### TEXT SECTION:
>>>>>

However, that has led to more and more boundaries being pushed back by the teams. As that has happened more and more fans have begun to rail against the officiating for allowing it to happen.
All that’s really necessary to drive out all the negative defensive tactics that slow the game down is to enforce the rules. And that is what Todd Greenberg is doing.
I have not been a fan of many things Greenberg has done, but I’m a huge fan of this crackdown – and, as far as I can tell, so are the great majority of the fans. Further, I loved that Greenberg has personally owned the initiative. The buck has stopped with him. That’s how a good leader operates.
Greenberg needs all of our vocal support right now.
Why? Because the likes of Rothfield and Andrew Johns are attacking the crackdown. And make no mistake: they may be out of step with the majority of fans on this, but they have huge influence.
— BUZZ ROTHFIELD (@BuzzRothfield) March 30, 2018
Their stance is in spite of a Daily Telegraph poll showing that 93 per cent supported the crackdown. It is what the fans want. A lot of other influencers want the crackdown to continue too. Bill Harrigan, Gorden Tallis, Wayne Bennett and Paul Kent have all come out in support of it.
The reaction on social media – as well as at Shark Park – when Cam Smith was sin binned was one of disbelief and jubilation (Dane Eldridge’s take on the incident is a must-read). That it was done by the number one referee, Matt Cecchin, told me that the NRL meant business.
Like the Jim Comans crackdown, this emphasis on enforcing the rules must continue until sides adapt their style of play so the ascendancy switches back to attacking, positive football and away from negative, slow-down-the-game management.
However, if the crackdown is to have the desired lasting effect, it must be partnered with more sin-binnings.

<<<<<

### TASK OBJECTIVE:
Extend the commentary on the NRL's rules crackdown, starting right after its final sentence. The records play no part in the work here.

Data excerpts
>>>>>

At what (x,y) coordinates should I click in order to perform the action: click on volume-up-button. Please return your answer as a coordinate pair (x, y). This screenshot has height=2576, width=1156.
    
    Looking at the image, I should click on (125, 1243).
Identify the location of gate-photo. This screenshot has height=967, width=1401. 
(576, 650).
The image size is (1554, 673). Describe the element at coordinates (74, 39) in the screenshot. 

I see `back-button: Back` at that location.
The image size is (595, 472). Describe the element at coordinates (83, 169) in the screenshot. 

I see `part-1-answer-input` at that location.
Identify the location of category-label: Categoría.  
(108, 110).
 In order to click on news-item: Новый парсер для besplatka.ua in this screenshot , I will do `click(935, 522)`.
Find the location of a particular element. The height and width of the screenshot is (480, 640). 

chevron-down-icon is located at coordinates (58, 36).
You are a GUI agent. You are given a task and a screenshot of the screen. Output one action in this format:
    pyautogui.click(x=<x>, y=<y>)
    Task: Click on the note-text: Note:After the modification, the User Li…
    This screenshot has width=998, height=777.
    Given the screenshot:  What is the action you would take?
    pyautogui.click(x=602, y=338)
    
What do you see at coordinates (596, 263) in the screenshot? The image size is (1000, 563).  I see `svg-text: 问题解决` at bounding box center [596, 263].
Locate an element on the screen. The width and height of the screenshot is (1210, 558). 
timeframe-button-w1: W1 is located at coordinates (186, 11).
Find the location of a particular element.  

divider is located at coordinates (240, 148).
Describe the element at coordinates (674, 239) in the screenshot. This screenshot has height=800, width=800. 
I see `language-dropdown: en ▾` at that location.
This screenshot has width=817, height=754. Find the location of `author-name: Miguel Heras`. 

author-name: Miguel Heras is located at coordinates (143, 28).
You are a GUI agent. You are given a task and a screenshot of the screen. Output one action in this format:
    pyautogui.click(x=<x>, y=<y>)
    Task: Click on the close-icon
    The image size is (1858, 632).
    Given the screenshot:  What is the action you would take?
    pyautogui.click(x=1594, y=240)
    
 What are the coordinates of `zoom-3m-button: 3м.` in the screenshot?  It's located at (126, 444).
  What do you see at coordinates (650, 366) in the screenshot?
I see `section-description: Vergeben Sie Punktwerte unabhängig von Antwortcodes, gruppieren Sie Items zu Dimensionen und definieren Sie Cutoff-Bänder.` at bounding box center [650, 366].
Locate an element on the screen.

<<<<<

### SOLVED PROBLEM:
We’ve seen that sides can still win while losing the penalty counts. However, a sin binning really hurts a side, and the real threat of a player spending ten on the pine is the sort of thing that causes real changes in game strategy.
The good news is that the NRL is on the same page in this regard, as this statement from an NRL spokesman shows:
“The referees will always have the option of using the sin bin for repeated infringements. So far in 2018, of the 13 sins bins, three have been for repeated infringements.
“The referees will continue to be vigilant when it comes to penalising players for offences including not making a genuine attempt to play the ball, as well as for being offside. And in instances where there have been repeated infringements involving specific offences and under certain circumstances, referees can and will use the sin bin.”
I beseech Todd Greenberg to stay strong in this crackdown and to up the ante by directing his referees to use the bin even more to give it real grunt.
And while you are at it, tell @BuzzRothfield that you are behind Todd too.
But when you do, don’t forget that Buzz was once a man who backed Jim Comans at a vital point when change was needed.